**EXERCISE DETAILS:**
Extract all lines that hold "Follow" from the records below.

**GIVEN RECORDS:**

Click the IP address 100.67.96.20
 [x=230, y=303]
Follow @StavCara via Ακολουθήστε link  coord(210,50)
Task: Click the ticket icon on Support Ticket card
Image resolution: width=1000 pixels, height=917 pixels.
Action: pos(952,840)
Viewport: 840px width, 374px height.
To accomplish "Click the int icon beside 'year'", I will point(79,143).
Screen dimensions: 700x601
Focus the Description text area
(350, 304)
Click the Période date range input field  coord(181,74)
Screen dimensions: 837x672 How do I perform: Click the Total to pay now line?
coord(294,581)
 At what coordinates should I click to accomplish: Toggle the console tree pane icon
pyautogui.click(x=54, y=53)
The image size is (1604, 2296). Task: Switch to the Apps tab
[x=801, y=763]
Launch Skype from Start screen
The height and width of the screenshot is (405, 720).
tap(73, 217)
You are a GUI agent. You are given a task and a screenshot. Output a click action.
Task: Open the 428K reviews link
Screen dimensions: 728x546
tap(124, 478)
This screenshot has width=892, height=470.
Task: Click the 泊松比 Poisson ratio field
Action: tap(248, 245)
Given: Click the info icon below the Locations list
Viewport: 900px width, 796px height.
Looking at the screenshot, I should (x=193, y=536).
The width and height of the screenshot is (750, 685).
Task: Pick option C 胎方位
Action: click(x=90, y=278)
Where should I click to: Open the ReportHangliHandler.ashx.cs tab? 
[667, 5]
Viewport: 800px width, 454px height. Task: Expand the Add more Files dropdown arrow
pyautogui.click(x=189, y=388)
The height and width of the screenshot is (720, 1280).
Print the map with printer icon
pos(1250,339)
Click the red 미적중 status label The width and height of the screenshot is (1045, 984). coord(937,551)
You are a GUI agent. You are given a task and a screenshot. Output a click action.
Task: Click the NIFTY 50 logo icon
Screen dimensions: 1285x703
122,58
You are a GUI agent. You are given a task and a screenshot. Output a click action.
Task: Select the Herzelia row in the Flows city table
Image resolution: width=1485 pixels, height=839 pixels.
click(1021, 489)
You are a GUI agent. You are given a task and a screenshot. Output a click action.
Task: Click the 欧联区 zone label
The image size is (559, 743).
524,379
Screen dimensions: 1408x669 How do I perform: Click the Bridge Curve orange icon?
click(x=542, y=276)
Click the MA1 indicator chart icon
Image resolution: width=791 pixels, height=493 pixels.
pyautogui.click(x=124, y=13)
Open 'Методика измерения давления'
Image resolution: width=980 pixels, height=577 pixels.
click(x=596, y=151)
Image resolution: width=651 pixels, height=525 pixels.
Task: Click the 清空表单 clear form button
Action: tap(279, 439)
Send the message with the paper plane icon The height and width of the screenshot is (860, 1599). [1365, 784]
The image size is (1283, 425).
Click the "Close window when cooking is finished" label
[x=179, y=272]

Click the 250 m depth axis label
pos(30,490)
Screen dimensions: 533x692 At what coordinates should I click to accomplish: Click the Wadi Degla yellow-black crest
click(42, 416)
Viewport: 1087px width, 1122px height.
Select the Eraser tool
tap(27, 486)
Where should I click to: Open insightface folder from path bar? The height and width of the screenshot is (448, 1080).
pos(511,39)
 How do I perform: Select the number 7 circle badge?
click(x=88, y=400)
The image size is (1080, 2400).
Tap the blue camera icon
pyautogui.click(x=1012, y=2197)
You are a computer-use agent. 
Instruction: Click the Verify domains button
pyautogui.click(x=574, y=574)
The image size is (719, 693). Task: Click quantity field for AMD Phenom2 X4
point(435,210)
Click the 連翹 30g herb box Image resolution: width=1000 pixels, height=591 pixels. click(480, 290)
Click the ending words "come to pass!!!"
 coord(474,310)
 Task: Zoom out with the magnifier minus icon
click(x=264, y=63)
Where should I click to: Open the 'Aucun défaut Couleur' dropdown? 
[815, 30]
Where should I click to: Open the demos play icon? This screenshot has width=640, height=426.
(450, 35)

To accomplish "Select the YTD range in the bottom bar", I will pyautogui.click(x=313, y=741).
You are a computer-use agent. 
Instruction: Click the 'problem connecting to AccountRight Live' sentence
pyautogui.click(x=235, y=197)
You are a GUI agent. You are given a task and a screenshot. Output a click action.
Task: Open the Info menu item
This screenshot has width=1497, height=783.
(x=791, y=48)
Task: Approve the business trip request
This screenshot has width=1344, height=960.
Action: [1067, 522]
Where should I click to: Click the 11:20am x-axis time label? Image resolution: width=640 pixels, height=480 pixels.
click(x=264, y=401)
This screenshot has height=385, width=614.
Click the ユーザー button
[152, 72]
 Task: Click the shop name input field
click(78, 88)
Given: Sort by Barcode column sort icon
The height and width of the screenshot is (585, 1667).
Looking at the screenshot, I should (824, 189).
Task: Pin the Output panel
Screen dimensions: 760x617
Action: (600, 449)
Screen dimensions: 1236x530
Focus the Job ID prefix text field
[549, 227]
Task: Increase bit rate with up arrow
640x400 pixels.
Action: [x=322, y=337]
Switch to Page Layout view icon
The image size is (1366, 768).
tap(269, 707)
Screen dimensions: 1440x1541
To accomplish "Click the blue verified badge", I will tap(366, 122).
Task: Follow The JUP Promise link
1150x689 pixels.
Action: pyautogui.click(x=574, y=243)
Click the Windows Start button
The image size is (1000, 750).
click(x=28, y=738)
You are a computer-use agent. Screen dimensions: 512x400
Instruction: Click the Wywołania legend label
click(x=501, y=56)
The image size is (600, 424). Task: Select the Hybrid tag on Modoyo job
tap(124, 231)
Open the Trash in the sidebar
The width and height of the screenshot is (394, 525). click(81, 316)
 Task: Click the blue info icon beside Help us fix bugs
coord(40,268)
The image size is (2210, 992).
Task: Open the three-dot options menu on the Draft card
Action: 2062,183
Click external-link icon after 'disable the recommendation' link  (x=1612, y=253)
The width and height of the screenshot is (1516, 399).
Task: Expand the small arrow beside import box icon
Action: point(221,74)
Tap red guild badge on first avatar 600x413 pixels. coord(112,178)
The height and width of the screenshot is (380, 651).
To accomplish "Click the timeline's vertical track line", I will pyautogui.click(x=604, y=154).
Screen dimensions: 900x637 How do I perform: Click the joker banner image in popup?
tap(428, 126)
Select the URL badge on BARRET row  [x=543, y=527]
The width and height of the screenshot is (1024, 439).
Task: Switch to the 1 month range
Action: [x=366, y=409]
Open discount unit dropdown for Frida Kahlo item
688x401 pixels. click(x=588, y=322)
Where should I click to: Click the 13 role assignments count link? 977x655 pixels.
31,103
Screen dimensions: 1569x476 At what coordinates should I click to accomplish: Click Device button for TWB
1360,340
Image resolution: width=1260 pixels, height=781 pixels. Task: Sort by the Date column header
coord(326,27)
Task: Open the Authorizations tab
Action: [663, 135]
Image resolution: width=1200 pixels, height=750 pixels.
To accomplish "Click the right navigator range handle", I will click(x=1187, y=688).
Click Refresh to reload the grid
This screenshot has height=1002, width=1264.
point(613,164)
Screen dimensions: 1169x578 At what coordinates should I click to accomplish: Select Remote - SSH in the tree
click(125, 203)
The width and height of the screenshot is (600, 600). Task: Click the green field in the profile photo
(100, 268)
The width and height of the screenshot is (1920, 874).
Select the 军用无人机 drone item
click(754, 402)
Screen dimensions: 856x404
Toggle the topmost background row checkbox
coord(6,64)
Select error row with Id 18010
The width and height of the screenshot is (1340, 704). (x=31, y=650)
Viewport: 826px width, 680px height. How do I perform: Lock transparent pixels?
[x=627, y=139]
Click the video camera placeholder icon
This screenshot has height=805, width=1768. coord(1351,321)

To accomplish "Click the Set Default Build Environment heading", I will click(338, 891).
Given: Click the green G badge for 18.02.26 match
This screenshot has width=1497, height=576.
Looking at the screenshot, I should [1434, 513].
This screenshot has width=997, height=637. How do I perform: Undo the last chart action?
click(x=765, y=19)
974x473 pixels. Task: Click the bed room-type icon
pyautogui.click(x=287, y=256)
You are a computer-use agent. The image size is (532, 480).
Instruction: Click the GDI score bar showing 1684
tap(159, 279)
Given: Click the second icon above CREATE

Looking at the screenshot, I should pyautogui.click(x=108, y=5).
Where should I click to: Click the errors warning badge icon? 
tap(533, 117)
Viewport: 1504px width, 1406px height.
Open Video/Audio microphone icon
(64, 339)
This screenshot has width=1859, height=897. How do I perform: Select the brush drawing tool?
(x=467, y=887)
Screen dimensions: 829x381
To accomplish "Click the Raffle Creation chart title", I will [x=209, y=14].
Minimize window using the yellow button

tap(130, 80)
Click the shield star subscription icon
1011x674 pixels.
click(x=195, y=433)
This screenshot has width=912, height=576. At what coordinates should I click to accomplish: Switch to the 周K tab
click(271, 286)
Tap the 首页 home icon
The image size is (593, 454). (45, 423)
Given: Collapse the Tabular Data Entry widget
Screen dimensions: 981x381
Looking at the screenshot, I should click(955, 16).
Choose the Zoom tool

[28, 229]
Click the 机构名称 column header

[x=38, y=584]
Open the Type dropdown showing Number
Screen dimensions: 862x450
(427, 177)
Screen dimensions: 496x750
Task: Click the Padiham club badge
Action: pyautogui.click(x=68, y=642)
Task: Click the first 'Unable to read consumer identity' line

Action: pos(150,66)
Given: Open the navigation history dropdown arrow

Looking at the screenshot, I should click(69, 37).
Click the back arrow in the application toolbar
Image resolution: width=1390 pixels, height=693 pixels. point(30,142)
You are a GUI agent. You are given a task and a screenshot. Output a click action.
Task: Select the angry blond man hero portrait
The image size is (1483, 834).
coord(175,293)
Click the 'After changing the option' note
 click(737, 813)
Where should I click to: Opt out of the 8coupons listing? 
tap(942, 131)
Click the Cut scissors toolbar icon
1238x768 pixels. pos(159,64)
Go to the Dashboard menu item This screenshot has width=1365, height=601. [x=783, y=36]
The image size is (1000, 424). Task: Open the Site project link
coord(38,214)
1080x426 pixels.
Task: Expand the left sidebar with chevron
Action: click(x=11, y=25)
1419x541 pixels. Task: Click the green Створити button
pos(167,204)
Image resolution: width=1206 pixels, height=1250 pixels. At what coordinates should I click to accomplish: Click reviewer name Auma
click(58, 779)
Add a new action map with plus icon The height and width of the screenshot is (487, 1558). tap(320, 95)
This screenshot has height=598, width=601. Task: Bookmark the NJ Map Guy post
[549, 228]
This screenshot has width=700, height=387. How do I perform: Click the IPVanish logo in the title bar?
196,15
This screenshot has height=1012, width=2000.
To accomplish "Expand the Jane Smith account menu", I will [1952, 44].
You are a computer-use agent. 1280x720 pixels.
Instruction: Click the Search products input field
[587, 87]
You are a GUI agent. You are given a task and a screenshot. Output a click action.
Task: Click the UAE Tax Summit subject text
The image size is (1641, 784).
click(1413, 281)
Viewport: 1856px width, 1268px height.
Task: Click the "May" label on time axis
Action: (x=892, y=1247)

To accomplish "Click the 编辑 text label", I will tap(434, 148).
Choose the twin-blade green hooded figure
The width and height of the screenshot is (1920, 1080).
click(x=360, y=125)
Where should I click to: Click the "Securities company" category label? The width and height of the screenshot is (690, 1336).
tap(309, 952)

**REPLY TO THE TASK:**
Follow @StavCara via Ακολουθήστε link  coord(210,50)
Task: Follow The JUP Promise link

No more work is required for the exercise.